Wednesday, January 21, 2004

Sympathy For The Devil


Tempting though it is to concentrate on piling up the brushwood and shopping for a stake in the case of Prof Meadow, aka Mr Munchhausen, the destroyer of thousands of families, we should never forget that he should never have been in a position to cause such mayhem in the first place.

A vote of no-thanks is due to our legal system. Normally a baseball bat is required to prevent lawyers and judges babbling about transparency, accountability, defendant's rights and such. Yet when the plaintiffs are their fellow feeders at the trough of socialist social engineering, social workers, they jettison most of the principles of British law to produce a system that had more in common with the Inquisition than anything recognisable as the product of a modern, democratic state.

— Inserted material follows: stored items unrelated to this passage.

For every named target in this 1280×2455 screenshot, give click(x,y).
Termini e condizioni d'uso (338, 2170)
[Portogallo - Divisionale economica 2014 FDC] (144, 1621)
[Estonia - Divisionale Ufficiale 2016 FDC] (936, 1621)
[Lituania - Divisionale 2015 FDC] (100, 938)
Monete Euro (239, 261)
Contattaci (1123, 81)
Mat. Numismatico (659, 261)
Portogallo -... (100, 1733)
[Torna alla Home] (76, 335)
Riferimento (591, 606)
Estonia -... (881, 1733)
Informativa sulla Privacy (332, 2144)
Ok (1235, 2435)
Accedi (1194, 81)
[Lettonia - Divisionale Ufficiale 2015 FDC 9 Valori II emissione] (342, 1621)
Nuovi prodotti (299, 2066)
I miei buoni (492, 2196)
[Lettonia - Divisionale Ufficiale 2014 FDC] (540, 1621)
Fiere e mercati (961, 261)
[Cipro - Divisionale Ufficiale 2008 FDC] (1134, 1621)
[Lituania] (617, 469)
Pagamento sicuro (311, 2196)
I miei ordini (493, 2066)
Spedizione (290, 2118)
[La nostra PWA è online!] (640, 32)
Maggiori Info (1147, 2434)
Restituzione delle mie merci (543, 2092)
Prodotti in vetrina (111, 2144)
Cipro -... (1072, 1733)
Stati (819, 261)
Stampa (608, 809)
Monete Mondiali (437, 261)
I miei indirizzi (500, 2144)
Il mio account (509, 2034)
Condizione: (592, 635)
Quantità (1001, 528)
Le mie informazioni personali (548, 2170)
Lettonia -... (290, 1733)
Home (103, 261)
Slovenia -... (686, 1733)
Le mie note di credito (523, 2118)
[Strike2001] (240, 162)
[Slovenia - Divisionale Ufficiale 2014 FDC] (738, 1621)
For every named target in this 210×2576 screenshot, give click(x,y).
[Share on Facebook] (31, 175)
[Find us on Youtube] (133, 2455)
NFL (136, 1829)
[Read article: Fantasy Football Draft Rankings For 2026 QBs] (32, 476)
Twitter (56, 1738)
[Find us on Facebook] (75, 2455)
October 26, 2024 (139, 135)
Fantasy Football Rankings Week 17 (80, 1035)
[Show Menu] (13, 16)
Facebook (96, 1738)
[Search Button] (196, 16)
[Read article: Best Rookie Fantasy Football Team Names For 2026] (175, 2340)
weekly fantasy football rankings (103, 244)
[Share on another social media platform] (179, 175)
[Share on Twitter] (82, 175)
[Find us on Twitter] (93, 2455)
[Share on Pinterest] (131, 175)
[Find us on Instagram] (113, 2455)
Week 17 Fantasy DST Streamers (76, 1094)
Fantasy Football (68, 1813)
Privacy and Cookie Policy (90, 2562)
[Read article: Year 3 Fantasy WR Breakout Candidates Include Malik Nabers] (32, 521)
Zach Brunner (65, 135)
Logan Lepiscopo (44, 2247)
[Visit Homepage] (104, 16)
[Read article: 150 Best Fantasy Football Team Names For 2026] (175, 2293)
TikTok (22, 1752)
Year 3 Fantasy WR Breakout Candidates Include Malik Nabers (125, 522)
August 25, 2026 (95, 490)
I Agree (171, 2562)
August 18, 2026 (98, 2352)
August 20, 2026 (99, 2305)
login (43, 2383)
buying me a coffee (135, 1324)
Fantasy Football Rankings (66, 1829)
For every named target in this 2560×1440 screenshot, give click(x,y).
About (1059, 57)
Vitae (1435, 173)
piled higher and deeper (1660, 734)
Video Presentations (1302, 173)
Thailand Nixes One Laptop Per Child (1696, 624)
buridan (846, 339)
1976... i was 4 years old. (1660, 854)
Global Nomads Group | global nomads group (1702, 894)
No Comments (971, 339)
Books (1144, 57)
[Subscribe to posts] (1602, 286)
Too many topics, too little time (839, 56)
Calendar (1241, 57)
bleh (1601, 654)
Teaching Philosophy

But what of Meadow's colleagues ? Big Science has stubbornly continued to hoover up taxpayer's money while screeching that they don' need no steenkin' oversight. Science is self-correcting, see ? Yet thousands of innocent families have been destroyed and the scientific community not only managed not to rock the boat, they refrained from so much as shifting their buttocks.

There are plenty of complex, cutting edge issues in science: this wasn't one of them. Meadow claimed that the probability of a mother losing two babies to cot death was the same as the probability that two randomly selected babies would die from cot death. It don't matter where you stand on Nature Vs Nurture, this is garbage. Two babies with the same parents, growing up in the same environment are anything but randomly selected. An A-Level biology student could spot that, but science's alleged great & good claim to have been channelling Stevie Wonder. That, in and off itself should raise serious questions about the future of self-regulation but, when compared to the near lynching of Andrew Wakefield, the contrast is compelling. Think how many families would have been saved if only Meadw had spoken out against MMR.

Above all else though, we should tip our hat to the child protection industry. A lone lunatics like Meadow would never have been able to cause the damage he did without the unstinting support of the beardy-weirdeys. Just as in Cleveland, Orkney, Pembrokeshire and so many other places, it was the ability of social workers to dive onto the dippiest theory or the junkiest of junk science and ride it like a ten pound whore that turned a mere act of isolated idiotude into a social disaster. Whenever we hear talk of social work, we should remember these names and say to ourselves: this is what these people are all about.